The majority of patients with metastatic non-small cell lung cancer (NSCLC) lack actionable genomic alterations (driver, AGA). While platinum-based chemotherapy represented the standard of care for many years, the introduction of immune checkpoint inhibition has led to sustained improvements in survival. In parallel, the treatment landscape has become increasingly more complex.

Objective

The aim of this review is to provide a structured overview of current systemic treatment options for metastatic NSCLC without driver alterations, to critically appraise the underlying evidence and to classify practically relevant clinical decisions.

Material and methods

A narrative review of randomized phase III trials, selected meta-analyses as well as regulatory approvals and guideline-based recommendations is presented.
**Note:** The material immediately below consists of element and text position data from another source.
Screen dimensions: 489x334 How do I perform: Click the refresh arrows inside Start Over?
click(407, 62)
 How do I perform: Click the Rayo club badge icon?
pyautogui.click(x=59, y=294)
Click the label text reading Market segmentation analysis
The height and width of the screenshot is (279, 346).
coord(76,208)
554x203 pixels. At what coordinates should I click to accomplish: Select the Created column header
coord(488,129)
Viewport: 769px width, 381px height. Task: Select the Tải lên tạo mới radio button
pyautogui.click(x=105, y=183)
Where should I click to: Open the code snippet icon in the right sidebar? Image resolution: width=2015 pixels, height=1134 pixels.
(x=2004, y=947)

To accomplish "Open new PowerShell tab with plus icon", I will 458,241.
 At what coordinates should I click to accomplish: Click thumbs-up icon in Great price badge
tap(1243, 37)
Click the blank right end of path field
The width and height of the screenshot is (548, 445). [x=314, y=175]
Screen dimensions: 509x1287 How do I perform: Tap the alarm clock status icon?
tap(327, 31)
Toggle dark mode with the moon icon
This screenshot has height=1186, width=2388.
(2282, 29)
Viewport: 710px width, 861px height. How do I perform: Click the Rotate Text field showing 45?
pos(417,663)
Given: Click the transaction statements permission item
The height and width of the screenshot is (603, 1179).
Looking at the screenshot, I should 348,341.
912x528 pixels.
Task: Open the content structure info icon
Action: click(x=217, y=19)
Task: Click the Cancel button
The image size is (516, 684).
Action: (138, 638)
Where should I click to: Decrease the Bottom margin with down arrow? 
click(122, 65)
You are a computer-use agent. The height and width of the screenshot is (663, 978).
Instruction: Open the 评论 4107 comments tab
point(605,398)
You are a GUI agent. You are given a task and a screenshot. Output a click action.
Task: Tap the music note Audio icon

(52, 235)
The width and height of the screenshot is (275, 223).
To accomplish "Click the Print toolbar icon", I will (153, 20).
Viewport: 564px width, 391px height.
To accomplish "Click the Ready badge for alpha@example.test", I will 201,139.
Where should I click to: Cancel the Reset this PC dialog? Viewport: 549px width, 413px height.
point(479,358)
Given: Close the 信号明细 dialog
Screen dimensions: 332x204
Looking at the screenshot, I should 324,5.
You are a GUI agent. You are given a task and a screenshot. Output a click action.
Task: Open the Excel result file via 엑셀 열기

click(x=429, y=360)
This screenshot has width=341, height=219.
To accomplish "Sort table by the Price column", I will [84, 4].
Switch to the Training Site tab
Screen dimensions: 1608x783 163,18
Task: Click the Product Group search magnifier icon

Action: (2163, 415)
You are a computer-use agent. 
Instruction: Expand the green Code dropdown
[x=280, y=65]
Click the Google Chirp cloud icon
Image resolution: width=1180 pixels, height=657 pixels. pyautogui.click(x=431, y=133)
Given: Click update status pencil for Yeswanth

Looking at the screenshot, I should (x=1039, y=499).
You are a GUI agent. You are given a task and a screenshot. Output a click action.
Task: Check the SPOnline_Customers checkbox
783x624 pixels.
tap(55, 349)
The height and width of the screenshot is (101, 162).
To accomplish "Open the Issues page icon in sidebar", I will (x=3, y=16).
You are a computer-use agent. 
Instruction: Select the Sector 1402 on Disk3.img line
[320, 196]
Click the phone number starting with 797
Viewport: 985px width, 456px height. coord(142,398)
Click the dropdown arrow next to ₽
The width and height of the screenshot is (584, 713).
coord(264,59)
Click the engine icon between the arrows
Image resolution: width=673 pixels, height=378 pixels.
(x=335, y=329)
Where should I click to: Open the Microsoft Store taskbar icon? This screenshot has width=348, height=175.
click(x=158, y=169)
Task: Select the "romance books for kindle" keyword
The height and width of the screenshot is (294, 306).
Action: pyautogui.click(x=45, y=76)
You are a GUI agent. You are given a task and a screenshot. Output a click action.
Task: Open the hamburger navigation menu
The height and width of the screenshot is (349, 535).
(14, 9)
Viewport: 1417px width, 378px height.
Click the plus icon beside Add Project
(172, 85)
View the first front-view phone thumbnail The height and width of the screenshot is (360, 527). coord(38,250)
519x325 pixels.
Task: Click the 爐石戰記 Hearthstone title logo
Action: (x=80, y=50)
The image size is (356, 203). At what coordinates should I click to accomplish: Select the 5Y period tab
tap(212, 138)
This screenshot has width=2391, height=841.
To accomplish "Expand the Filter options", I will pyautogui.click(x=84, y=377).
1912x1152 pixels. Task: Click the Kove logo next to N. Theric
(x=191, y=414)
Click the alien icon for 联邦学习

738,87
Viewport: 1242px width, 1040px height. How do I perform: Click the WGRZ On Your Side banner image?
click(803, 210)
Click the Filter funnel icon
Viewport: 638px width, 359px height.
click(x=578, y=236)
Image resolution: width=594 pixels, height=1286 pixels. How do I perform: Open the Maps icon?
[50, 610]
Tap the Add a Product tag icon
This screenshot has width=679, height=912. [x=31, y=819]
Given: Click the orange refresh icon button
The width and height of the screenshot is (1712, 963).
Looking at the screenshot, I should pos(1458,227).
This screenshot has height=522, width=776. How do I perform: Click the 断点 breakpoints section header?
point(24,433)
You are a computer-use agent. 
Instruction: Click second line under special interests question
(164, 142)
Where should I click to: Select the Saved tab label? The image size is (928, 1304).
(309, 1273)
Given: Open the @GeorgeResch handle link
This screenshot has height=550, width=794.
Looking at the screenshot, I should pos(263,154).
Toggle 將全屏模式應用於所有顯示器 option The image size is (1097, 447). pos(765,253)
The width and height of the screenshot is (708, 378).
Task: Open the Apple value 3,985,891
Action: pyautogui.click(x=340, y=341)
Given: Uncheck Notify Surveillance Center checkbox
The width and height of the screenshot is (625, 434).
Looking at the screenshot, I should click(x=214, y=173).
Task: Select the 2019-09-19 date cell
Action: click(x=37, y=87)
The focus is placed on first-line treatment strategies, predictive biomarkers, treatment sequencing and unresolved clinical questions.

Results

Immune checkpoint inhibitors nowadays constitute the backbone of first-line treatment either as monotherapy in patients with high programmed cell death 1 ligand 1 (PD-L1) expression (≥ 50%) or in combination with chemotherapy or dual immune checkpoint blockade irrespective of PD-L1 status. Despite consistent survival benefits, treatment responses remain heterogeneous and robust predictive biomarkers beyond PD-L1 are lacking. After failure of immunotherapy-based first-line regimens, established treatment options are limited; however, novel drug classes such as bispecific antibodies and antibody-drug conjugates could perspectively expand the future therapeutic spectrum.

Conclusion

The optimal management requires an individualized assessment of tumor biology, the clinical situation and treatment goals. Key unresolved issues include the optimal first-line strategy in cases of high PD-L1 expression, the value of combined immune strategies, management of long-term responders and the development of effective strategies after failure of immunotherapy.